Dataset excerpts
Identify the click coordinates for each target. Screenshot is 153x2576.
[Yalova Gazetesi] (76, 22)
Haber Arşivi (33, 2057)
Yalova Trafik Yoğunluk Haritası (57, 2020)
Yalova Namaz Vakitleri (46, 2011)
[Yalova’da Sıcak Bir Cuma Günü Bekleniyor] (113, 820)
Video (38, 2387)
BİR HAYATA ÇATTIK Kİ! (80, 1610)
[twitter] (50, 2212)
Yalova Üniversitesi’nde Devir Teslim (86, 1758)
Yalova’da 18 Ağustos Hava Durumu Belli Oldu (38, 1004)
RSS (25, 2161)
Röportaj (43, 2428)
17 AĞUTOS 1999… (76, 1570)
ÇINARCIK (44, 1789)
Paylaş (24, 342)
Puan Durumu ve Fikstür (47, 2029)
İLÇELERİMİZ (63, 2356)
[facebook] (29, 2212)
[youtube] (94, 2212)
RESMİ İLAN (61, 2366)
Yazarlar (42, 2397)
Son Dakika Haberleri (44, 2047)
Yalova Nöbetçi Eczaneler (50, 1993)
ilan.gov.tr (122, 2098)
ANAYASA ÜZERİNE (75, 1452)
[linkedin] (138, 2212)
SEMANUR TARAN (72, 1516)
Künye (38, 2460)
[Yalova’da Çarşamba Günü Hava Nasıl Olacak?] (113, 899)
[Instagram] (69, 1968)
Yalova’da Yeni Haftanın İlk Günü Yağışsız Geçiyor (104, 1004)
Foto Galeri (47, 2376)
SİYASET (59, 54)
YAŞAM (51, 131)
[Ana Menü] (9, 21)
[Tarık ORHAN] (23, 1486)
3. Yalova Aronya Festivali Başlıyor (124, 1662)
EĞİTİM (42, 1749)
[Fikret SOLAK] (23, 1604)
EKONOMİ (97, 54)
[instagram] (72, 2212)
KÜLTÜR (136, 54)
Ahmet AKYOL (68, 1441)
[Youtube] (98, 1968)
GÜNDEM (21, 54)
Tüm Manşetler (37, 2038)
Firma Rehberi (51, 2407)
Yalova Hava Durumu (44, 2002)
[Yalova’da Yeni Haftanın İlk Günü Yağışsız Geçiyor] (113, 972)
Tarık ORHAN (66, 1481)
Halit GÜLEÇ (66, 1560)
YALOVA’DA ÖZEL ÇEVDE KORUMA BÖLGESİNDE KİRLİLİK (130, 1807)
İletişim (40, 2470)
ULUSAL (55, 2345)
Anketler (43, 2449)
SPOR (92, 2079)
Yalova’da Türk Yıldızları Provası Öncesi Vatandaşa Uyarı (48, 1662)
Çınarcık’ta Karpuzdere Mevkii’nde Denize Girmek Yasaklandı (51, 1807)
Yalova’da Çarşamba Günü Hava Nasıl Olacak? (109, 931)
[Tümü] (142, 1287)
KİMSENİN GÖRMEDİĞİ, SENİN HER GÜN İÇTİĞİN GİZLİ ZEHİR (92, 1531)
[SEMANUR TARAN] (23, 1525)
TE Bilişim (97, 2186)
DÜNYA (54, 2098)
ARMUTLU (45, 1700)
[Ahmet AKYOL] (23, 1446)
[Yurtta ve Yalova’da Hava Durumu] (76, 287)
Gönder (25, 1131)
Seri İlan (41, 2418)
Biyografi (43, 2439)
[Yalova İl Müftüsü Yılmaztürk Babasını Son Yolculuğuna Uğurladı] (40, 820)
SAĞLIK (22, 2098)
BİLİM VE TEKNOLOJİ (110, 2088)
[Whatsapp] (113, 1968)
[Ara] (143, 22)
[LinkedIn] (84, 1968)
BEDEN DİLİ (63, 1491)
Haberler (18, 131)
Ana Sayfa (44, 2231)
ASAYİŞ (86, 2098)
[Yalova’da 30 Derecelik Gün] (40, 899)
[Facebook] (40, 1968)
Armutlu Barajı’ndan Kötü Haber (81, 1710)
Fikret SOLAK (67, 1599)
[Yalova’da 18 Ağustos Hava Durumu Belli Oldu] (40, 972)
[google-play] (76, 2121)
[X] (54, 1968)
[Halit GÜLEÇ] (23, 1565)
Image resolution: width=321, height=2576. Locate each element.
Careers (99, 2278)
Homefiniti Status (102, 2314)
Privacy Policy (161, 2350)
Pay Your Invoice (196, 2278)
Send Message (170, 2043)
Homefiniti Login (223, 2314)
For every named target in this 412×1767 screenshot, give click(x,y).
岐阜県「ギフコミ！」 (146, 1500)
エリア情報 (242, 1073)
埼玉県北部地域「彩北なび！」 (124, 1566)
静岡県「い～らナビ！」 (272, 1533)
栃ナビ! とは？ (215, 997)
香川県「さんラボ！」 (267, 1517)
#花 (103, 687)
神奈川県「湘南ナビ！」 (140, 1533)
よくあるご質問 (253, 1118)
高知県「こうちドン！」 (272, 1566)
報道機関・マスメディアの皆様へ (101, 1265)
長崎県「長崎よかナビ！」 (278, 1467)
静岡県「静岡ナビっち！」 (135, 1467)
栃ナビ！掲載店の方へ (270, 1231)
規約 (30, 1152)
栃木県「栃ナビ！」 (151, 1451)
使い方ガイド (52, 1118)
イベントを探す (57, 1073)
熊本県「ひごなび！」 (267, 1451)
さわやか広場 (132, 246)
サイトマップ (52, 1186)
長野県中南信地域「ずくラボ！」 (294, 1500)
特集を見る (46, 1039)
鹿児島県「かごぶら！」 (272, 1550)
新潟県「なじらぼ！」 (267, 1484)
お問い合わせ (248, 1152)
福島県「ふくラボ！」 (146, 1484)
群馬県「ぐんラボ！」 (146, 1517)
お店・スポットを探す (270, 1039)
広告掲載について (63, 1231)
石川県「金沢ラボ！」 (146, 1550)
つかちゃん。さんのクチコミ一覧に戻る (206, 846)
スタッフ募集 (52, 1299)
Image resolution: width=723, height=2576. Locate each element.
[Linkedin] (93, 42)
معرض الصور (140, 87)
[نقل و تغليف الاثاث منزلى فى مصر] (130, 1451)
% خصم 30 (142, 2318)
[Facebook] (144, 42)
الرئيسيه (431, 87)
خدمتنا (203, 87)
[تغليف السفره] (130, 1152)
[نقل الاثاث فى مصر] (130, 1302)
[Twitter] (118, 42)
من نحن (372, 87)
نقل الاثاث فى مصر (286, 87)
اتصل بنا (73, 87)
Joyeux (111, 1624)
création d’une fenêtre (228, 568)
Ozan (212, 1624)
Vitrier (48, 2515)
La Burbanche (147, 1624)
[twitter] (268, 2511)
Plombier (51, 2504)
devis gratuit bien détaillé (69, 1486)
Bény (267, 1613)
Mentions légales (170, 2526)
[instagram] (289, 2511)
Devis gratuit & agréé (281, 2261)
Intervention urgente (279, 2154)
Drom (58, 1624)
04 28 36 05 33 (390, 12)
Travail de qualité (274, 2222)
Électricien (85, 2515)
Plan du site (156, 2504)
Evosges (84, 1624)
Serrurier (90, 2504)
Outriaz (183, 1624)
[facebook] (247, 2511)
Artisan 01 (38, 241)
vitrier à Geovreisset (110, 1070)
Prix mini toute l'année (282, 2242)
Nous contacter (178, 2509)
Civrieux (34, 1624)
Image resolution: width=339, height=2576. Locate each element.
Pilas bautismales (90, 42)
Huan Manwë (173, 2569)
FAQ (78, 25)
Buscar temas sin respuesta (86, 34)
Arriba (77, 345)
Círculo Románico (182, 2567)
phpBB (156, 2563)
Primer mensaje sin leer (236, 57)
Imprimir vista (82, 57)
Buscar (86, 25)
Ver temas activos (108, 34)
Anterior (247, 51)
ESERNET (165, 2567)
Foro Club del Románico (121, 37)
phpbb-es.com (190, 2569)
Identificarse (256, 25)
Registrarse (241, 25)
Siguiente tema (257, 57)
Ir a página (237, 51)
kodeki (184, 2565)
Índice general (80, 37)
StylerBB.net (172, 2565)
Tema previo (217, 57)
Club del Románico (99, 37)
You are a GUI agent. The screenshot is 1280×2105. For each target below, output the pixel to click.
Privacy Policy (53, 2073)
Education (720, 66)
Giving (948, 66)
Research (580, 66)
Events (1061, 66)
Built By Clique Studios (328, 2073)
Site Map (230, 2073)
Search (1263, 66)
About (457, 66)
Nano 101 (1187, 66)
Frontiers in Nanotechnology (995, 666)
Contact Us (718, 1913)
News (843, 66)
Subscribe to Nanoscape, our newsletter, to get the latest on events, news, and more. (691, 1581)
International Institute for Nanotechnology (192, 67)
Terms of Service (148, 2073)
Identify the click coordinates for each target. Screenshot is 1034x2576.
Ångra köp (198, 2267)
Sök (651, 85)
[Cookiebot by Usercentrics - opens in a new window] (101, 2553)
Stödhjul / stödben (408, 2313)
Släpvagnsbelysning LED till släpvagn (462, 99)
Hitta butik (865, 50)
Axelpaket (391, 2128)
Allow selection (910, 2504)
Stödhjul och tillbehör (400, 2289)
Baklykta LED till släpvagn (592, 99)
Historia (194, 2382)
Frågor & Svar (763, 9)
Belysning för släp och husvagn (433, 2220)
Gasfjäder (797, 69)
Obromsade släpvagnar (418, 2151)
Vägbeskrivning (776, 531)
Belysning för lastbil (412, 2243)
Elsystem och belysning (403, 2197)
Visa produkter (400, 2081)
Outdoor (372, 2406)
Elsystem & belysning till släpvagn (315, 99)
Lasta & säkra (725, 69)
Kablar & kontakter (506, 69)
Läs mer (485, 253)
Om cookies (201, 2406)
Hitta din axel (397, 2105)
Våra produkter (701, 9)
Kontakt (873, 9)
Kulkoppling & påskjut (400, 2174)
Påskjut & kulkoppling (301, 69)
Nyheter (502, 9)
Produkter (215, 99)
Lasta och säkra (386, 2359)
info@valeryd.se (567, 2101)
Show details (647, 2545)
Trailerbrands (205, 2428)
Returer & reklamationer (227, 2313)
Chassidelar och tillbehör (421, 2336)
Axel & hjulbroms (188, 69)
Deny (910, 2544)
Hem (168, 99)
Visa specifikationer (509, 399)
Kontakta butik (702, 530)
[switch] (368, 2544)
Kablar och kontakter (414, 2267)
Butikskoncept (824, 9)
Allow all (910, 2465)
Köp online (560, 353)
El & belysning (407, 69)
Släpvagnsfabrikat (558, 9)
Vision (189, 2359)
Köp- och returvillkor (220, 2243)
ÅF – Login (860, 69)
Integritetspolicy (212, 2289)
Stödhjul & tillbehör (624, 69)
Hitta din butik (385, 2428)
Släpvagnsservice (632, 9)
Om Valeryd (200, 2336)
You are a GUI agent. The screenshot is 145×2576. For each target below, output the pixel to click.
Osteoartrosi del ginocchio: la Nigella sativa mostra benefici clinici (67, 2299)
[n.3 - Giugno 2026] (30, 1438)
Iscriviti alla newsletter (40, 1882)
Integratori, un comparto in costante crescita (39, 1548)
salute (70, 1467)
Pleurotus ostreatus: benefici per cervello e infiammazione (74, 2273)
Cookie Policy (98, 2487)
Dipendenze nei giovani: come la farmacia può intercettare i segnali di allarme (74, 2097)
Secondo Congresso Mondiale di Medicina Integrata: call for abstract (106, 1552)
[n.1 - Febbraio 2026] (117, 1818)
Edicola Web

§ What the task asks:
With the line holding "Çınarcık’ta Karpuzdere Mevkii’nde" as the first and the line holding "Pay Your Invoice (196, 2278)" as the last, set down that range of the entries above exactly, and nothing else.

§ Your solution:
Çınarcık’ta Karpuzdere Mevkii’nde Denize Girmek Yasaklandı (51, 1807)
Yalova’da Çarşamba Günü Hava Nasıl Olacak? (109, 931)
[Tümü] (142, 1287)
KİMSENİN GÖRMEDİĞİ, SENİN HER GÜN İÇTİĞİN GİZLİ ZEHİR (92, 1531)
[SEMANUR TARAN] (23, 1525)
TE Bilişim (97, 2186)
DÜNYA (54, 2098)
ARMUTLU (45, 1700)
[Ahmet AKYOL] (23, 1446)
[Yurtta ve Yalova’da Hava Durumu] (76, 287)
Gönder (25, 1131)
Seri İlan (41, 2418)
Biyografi (43, 2439)
[Yalova İl Müftüsü Yılmaztürk Babasını Son Yolculuğuna Uğurladı] (40, 820)
SAĞLIK (22, 2098)
BİLİM VE TEKNOLOJİ (110, 2088)
[Whatsapp] (113, 1968)
[Ara] (143, 22)
[LinkedIn] (84, 1968)
BEDEN DİLİ (63, 1491)
Haberler (18, 131)
Ana Sayfa (44, 2231)
ASAYİŞ (86, 2098)
[Yalova’da 30 Derecelik Gün] (40, 899)
[Facebook] (40, 1968)
Armutlu Barajı’ndan Kötü Haber (81, 1710)
Fikret SOLAK (67, 1599)
[Yalova’da 18 Ağustos Hava Durumu Belli Oldu] (40, 972)
[google-play] (76, 2121)
[X] (54, 1968)
[Halit GÜLEÇ] (23, 1565)
Image resolution: width=321, height=2576. Locate each element.
Careers (99, 2278)
Homefiniti Status (102, 2314)
Privacy Policy (161, 2350)
Pay Your Invoice (196, 2278)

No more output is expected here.